Beyond SW: TOR, BioWare's Mythic branch is also operating Warhammer Online and Dark Age of Camelot, among others, so I asked how many MMOs BioWare - now a label itself under the EA name, encompassing eight studios around the world - could sustain. "I think it's the kinda thing that you can adjust the size of the business and what you're doing with it to make it a good investment," Zeschuk told me. While he admitted that "you don't want to be making a whole bunch of them [MMOs] at the same time," his view is that MMOs are a scalable business - this attitude is exemplified by BioWare's use of multiple studios to piece together The Old Republic, rather than massively scaling up a single location and potentially facing massive layoffs down the road.
Before moving off the subject, Muzyka managed to sneak in a bit of a tease regarding BioWare's future work in the free-to-play space. "You can re-imagine things and kinda envision them in different ways," he said of the business model's advantages. "We have some other stuff we haven't announced yet coming from our play-for-free team that I'm really excited about. It's gonna bring back some IP that people have a lot of fond memories around." As with most of our BioWare speculation, we're gonna go ahead and hope for some form of a Jade Empire "re-imagining." Pretty much anything Jade Empire, is what we're saying.
And then we stop by PC Gamer for a piece featuring lead writer Daniel Erickson commenting about the processes that were used to create the game's dialogue and story content:
(It starts with the plot summary which is very much like a story idea pitch,) says Erickson. (That's written very much like a classic story they're going to do that in word and paragraph and whatever.
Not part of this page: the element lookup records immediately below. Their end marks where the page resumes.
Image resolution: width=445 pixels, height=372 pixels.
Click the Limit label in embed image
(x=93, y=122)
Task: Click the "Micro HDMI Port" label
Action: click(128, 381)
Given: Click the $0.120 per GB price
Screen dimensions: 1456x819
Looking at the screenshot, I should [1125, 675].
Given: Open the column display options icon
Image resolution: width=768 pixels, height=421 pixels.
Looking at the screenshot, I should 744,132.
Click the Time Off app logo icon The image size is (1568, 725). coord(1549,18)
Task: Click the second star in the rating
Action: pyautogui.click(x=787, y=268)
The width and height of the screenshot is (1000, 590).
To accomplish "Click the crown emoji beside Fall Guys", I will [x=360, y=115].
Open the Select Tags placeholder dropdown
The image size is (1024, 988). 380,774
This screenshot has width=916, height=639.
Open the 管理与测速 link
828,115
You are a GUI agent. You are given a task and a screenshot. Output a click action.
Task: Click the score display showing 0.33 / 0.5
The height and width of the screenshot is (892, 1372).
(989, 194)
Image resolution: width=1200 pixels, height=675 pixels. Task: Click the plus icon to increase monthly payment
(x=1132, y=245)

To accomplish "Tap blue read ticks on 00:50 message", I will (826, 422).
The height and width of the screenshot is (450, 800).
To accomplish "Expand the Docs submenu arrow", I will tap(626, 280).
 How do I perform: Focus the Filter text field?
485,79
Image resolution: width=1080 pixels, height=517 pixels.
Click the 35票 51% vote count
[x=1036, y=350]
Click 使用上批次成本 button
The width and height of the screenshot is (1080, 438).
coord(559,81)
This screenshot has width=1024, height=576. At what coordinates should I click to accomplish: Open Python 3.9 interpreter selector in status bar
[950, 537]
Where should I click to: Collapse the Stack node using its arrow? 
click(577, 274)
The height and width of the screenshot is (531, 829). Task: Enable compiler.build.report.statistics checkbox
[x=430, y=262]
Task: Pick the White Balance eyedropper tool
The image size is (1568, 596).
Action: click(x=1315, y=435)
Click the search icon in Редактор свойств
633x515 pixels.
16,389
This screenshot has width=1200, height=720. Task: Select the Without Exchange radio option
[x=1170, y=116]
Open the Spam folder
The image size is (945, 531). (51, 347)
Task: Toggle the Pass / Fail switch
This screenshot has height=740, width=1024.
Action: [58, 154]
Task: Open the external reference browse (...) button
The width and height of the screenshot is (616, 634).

We're gonna go through that, we're gonna see if it's just a good story in general? Does it have the right things that you need for a Star Wars story: are there great characters? Are there great twists? Is it overly predictable?)
Once a narrative has been decided, it has to be applied to the MMO format. There are plenty of logistical questions that need answers before any writing can begin. How many NPCs will be needed to tell the story? How many conversations do they need to have? What do they have to communicate in each one? All of this gets decided in a series of detailed design documents. Erickson tells us that (the idea for the design document version of it is that if we had to hand it to a different writer they could do it and, although the words would be different, it would generally come out about the same.)
After that, each story line gets passed back and forth between the writers, artists and animators. A line like (and then a the annoying Gungan is hurled face first into an exploding sun) is easy to write, but technically almost impossible to realise. It's initially up to the world designers to help decide what is and isn't going to work.